> **Entries taken from a collection**:
======
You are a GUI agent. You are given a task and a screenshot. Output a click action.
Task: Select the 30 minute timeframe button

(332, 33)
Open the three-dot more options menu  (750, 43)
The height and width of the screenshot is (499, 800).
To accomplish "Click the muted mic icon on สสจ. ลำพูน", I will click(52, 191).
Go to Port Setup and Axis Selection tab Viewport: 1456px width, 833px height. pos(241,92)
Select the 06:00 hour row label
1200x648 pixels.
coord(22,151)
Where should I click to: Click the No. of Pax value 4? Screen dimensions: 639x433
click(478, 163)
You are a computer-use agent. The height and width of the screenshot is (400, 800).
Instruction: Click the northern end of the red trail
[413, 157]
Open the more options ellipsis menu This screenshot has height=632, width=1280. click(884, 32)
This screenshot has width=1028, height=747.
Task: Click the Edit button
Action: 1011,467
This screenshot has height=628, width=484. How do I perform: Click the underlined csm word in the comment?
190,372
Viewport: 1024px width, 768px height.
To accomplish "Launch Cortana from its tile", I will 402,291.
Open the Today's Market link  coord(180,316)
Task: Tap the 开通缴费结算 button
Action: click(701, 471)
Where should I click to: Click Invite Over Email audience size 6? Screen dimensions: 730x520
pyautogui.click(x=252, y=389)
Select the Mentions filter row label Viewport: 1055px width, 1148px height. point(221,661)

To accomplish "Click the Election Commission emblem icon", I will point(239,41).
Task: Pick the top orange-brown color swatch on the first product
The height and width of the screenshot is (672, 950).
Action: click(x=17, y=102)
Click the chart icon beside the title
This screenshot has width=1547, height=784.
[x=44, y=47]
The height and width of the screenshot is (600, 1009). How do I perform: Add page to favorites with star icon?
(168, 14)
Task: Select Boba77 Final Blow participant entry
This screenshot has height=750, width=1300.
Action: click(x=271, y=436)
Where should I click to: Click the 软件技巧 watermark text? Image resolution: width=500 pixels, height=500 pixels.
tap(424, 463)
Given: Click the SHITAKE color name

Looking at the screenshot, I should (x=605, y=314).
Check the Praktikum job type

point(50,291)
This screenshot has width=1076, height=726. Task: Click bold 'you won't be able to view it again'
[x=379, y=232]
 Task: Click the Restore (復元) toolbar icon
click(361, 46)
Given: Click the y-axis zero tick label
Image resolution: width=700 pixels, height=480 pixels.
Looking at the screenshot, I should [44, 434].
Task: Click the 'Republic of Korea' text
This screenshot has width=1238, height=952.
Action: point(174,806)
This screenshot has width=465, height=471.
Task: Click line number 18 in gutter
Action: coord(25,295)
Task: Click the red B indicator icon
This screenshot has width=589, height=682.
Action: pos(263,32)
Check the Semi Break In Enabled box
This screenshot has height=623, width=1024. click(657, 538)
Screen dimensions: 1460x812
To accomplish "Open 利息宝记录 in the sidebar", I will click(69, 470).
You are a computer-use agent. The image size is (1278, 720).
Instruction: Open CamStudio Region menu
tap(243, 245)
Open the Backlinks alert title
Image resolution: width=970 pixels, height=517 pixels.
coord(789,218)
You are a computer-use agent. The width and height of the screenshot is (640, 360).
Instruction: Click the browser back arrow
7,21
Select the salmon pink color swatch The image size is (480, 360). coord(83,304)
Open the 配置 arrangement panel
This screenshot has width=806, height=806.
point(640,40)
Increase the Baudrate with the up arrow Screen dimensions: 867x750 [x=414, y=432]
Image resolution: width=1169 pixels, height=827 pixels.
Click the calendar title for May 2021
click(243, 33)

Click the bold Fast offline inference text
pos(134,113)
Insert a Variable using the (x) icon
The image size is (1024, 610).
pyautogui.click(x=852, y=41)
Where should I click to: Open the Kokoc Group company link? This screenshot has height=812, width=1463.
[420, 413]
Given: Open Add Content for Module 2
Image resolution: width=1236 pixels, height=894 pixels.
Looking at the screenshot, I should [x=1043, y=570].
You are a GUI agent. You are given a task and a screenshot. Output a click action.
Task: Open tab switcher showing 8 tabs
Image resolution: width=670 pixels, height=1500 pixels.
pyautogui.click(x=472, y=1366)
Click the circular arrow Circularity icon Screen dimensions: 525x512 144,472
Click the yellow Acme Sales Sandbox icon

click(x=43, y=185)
======
> **Exercise brief**:
Whenever the word "will" appears in a line above, copy that line.

> **Task answer**:
To accomplish "Click the muted mic icon on สสจ. ลำพูน", I will click(52, 191).
To accomplish "Launch Cortana from its tile", I will 402,291.
To accomplish "Click the Election Commission emblem icon", I will point(239,41).
To accomplish "Open 利息宝记录 in the sidebar", I will click(69, 470).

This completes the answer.